Unraveling Dengue Virus Adaptation: Insights from Near-Neutral Balanced Selectionist Theory (NNBST) and Evolutionary Model Comparison

Md Nazmul Hasan, Department of Chemistry & Biochemistry, Rowan University, USA Dr. Chun Wu,  Department of Chemistry and Biochemistry & Department of Biological & Biomedical Sciences, Rowan University, USA

Dengue virus serotype 1 (DENV1), a mosquito-borne flavivirus, causes severe disease due to antibody-dependent enhancement (ADE), limited vaccine efficacy, and the lack of specific antivirals. An unresolved question is whether fixed mutations in DENV1 are governed by neutrality, selection, or a balanced interplay of both. Conventional Ka/Ks (dN/dS) analyses report pervasive negative selection, yet conflict with evidence of molecular clock behavior and adaptive mutations. To resolve this paradox, we applied our substitution-mutation rate ratio (c/µ) framework, where c is the substitution rate in populations and µ the spontaneous mutation rate in individuals, to DENV1 full-genome sequences. The c/µ framework directly compares substitution and mutation rates, enabling genome-wide detection of purifying (c/µ < 1), neutral (c/µ ≈ 1), and adaptive (c/µ > 1) sites across coding and noncoding regions.

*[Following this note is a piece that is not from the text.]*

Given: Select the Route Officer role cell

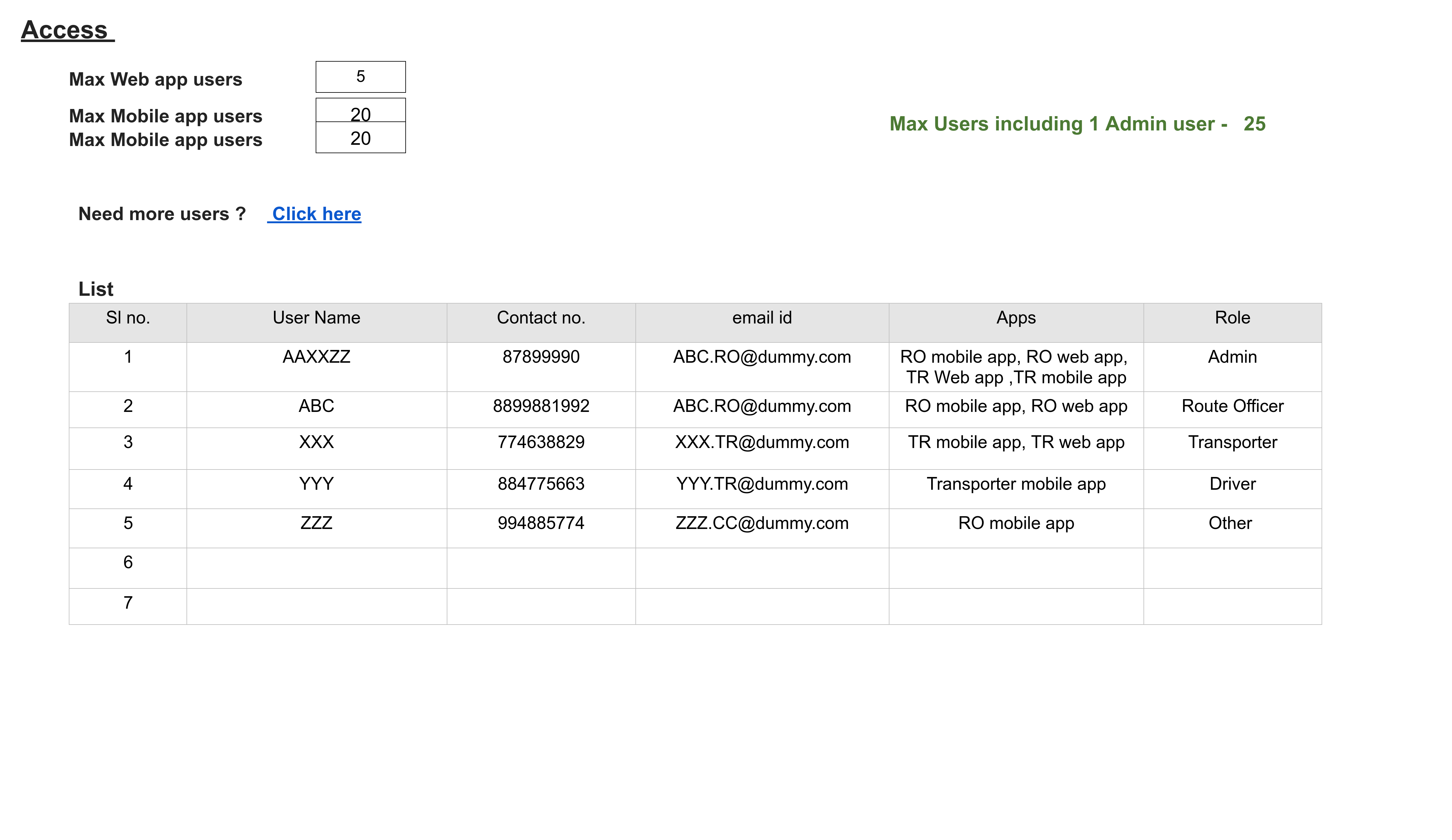Looking at the screenshot, I should (x=1232, y=406).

Our analysis revealed two recurrent evolutionary features: (i) near-constant substitution accumulation consistent with molecular clock behavior, and (ii) an L-shaped distribution of fitness effects (DFE), showing that strictly neutral mutations are rare. Segment-level analyses showed mixtures of adaptive and purifying sites across all regions. Adaptive residues were enriched in E, NS1, NS2A/B, NS4A/B, and NS5, while conserved sites were more common in C, NS3, and UTRs. Top mutations identified by elevated c/µ values mapped to residues with literature-reported roles in replication, host adaptation, and immune evasion. Structural modeling suggested differences between wild-type and mutant residues in NS3 helicase and NS5 polymerase, implying viral fitness and drug susceptibility. These findings support the Near-Neutral Balanced Selectionist Theory (NNBST), where balanced weakly deleterious and advantageous mutations sustain effective neutrality and molecular clock behavior. The c/µ framework resolves contradictions left by Ka/Ks analyses by identifying conserved regions for vaccine design and adaptive sites for anticipating vaccine escape, thereby providing a mechanistic link between viral genotypes and phenotypic fitness effects.